Unfortunately that company is a bit big for its britches now, doing things like water parks and charter schools. I'm not as big of a fan as I once was,


Vanguards REIT index is a good choice
 
After a good two year run with >15% dividends, I'm currently losing my butt SP-wise with mREIT stock AGNC.

I'm trying to stay the course, ignore the static, and hold on for better times. Scary ride right now, though.
 
Here is a link to gummy spreadsheet, "Asset Correlation." I tried several functions and it seems to work. Just need to find 4 funds/stocks for which there is 8 years of data at Yahoo.
 
REITs fall under the stocks asset class. They help diversify a portfolio, but if youre going to utilize REITs most recommendations Ive seen say that they should be kept to a smallish amount of your portfolio.
I am sure you are correct about what the average investment pundits might recommend about REITs.

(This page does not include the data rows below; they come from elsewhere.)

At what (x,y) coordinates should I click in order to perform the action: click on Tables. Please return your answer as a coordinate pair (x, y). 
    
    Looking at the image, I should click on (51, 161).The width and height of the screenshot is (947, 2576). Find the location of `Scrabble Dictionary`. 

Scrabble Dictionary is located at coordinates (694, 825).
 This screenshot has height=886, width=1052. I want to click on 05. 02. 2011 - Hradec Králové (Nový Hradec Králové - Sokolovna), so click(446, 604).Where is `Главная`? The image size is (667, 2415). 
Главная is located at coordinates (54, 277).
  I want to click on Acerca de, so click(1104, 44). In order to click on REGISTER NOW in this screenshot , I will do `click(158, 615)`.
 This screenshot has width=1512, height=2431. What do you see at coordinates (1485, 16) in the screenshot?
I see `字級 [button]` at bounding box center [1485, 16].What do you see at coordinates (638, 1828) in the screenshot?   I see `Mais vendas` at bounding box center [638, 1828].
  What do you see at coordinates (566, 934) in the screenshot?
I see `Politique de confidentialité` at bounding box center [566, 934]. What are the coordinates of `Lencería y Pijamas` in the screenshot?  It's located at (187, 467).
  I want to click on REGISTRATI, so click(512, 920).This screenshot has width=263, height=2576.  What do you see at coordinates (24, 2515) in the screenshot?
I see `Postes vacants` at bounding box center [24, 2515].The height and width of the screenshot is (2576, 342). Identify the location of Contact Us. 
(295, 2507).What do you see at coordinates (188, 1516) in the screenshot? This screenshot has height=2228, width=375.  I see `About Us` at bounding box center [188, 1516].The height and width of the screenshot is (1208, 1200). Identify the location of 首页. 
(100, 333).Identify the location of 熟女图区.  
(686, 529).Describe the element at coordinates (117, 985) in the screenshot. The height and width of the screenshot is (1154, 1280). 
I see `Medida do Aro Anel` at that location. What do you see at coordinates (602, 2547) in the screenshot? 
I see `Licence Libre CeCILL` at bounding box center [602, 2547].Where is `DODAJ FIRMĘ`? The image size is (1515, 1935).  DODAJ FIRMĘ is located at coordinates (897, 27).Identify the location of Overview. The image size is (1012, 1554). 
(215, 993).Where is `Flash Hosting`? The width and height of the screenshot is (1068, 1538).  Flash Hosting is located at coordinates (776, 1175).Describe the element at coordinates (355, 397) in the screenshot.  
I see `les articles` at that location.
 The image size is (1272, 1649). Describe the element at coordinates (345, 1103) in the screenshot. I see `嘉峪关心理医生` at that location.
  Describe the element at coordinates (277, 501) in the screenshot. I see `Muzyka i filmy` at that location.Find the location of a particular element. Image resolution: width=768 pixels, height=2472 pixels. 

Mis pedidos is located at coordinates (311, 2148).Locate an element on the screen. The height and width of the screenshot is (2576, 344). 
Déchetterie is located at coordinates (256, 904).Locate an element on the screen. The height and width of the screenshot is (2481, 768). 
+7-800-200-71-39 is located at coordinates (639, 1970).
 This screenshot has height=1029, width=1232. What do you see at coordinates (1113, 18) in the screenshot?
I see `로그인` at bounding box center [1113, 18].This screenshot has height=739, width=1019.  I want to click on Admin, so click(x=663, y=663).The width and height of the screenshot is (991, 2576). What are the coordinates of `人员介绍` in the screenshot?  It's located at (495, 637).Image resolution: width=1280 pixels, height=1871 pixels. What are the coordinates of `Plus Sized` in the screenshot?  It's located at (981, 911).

But why on earth should this be true? If you are not going to do analysis, or valuation measuring, sure, better just taste a bite of this and a bite of that, since even most poison is less harmful in small doses.

But most of these industries are cyclical at the industry level, and even more so at the level of stock market popularity.

For example, around the end of the 20th century and beginning of the 21st, the only way to make mistakes with REITs was to buy crappy ones with questionably honest managers, or to go too lightly. Back then, I held only oil and gas, tobacco, REITs, and gold equities. I foolishly avoided GLD, because I thought it had a vulnerable organization.

I would say that now, REIT bargains are likely sparse, as they are in most sectors.